##### Фрагмент интервью

Но я тебе не объяснила, почему раньше хотела, чтобы стихи звучали, а сейчас не хочу. Стихи меня мучат, если я начинаю их читать на публике. Стихи на бумаге — это же партитура: читается глазами и звучит внутри. Как только начинаешь читать вслух, прибегаешь к клавиру, вынуждена упрощать... И голос глушит подголоски!
— Слышу речь не поэтессы, но музыковеда с красным дипломом! А почему ты стала так мало о музыке писать?
— Я же не пишу «О». О музыке. О сексе. О смерти. О детях. Я пишу не в предложном падеже, а в винительном.
— Что про твой секс — в винительном падеже — люди не поняли?
— Что это не секс. Что тут нет партнера. Что тут нет вожделения.
Вот в «Семи днях» был анекдот про Айседору... эту самую... Дункан. Как после концерта к ней подошла вдова Вагнера: «Как вы хорошо танцевали! И как хорошо танцевал ваш партнер! Не могу ли я его тоже видеть?» И старухе не могли втолковать, что Дункан танцевала одна. Вот тебе мой секс. Я танцую одна!
Как, нравится тебе интервью мое?
— Очень. Главное — лежишь. А почему ты так любишь лежать? Пишешь — лежа, читаешь — лежа... ешь — тоже лежа...
— Заметь: лежа под одеялом. Главное здесь — одеяло.
— Это не психология творчества? Просто анатомия такая?
— Да. Анатомия такая. Думаю, что это связано с... со снабжением кровью головного мозгу. Теплое одеяло и горизонтальное расположение туловища способствуют снабжению головного мозгу кровью. Может, сосуды у меня тонкие или еще что...
— Ну, хорошо. Ты под одеялом, тебе тепло... Самое время подумать о чем-нибудь глобальном — например, о сегодняшнем состоянии поэзии.
— Легко! Сейчас нужны стихи, которые на мраморе можно писать.
— Кому нужны? Поэтам? Читателям?
— Поэзии. Языку. Чтобы очиститься. Настал момент, когда поэзия должна доказывать свое... первородство, между прочим. Ведь проза после поэзии появилась. Поэзия — Адам, а проза — Ева. В такие моменты, как сейчас, поэзии нужен некоторый аристократизм, чтобы поставить на место тех, кто не умеет себя вести. Это язык богов — нельзя об этом забывать. Особенно когда богов низвергают...
— Какой пафос!
— А знаешь, это раньше я боялась пафоса, как щекотки: как его почувствую, сразу хихикаю истерически. А теперь я пафоса бояться перестала — боюсь иронии. Что такое ирония? Попытка посмеяться над собой раньше, чем над тобой успеют посмеяться другие.

##########

Задание A:
Выпишите из фрагмента интервью все темы, которые собеседница называет сразу после слов «Я же не пишу «О»».
Задание B:
Допишите продолжение фрагмента интервью, начиная после его последней реплики.

##### Строки

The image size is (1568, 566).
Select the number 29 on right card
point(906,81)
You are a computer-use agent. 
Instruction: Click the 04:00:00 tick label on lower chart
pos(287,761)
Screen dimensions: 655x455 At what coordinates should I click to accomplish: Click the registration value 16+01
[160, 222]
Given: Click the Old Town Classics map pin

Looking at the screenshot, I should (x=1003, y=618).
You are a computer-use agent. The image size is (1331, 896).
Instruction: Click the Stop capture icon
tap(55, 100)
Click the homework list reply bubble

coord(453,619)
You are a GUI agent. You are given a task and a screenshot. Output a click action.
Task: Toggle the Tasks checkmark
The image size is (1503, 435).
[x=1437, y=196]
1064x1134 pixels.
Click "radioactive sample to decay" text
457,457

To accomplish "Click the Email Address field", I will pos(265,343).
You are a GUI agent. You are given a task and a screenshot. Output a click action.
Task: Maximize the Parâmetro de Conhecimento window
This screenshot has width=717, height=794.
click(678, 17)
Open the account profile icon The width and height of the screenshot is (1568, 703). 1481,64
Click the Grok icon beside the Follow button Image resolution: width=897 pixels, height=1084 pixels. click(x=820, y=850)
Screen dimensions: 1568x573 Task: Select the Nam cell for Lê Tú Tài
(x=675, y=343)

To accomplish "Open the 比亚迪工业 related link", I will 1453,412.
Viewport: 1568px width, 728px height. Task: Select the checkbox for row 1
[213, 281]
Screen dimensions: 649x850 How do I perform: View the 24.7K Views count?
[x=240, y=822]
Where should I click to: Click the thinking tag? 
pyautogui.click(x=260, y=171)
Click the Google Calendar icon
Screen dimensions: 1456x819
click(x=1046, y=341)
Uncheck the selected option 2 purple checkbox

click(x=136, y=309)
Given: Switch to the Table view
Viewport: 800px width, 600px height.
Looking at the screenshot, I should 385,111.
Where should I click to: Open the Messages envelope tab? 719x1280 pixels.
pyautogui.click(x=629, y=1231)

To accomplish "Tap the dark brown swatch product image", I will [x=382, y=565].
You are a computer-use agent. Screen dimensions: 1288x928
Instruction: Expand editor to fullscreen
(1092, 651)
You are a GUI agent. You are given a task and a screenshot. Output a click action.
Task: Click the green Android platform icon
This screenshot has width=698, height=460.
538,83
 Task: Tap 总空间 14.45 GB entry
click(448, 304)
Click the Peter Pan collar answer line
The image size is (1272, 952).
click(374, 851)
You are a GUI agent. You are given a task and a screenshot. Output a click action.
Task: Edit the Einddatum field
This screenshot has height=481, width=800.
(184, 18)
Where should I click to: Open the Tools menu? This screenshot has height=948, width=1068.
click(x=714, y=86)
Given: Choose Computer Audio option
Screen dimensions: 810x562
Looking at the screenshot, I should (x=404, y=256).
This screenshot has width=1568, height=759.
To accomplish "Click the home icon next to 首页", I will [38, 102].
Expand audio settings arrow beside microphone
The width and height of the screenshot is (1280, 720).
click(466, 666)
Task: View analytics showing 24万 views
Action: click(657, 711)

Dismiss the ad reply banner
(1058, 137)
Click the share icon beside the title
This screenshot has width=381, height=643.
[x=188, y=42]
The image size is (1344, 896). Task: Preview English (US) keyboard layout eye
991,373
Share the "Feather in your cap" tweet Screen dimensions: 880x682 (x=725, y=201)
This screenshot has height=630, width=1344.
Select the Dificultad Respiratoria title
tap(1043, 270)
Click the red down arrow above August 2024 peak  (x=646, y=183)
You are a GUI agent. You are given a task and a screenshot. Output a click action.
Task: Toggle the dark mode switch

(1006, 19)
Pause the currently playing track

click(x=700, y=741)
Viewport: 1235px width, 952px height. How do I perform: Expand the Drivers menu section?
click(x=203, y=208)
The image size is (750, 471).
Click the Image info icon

##########

Ответ A:
Музыка, секс, смерть, дети.

Ответ B:
Мне не нравится иронический человек. Не нравится его раздвоенность. И я, в стельку серьезная, говорю ему: «Разрешите между вами пройти». И прохожу.
— Тогда так: хорошо ли тебе, когда над тобой смеются? Как ты относишься к отклику Маши Арбатовой: «Вера Павлова? Это которая пишет про сперму?» — или к словам поэта Меламеда в «Литературке»: «Стихи Павловой списаны со стенки моего подъезда»? Как тебе такое?
— Как я отношусь к тем, кто не понимает моих стихов?
С пониманием.
— А какой отклик оптимальный?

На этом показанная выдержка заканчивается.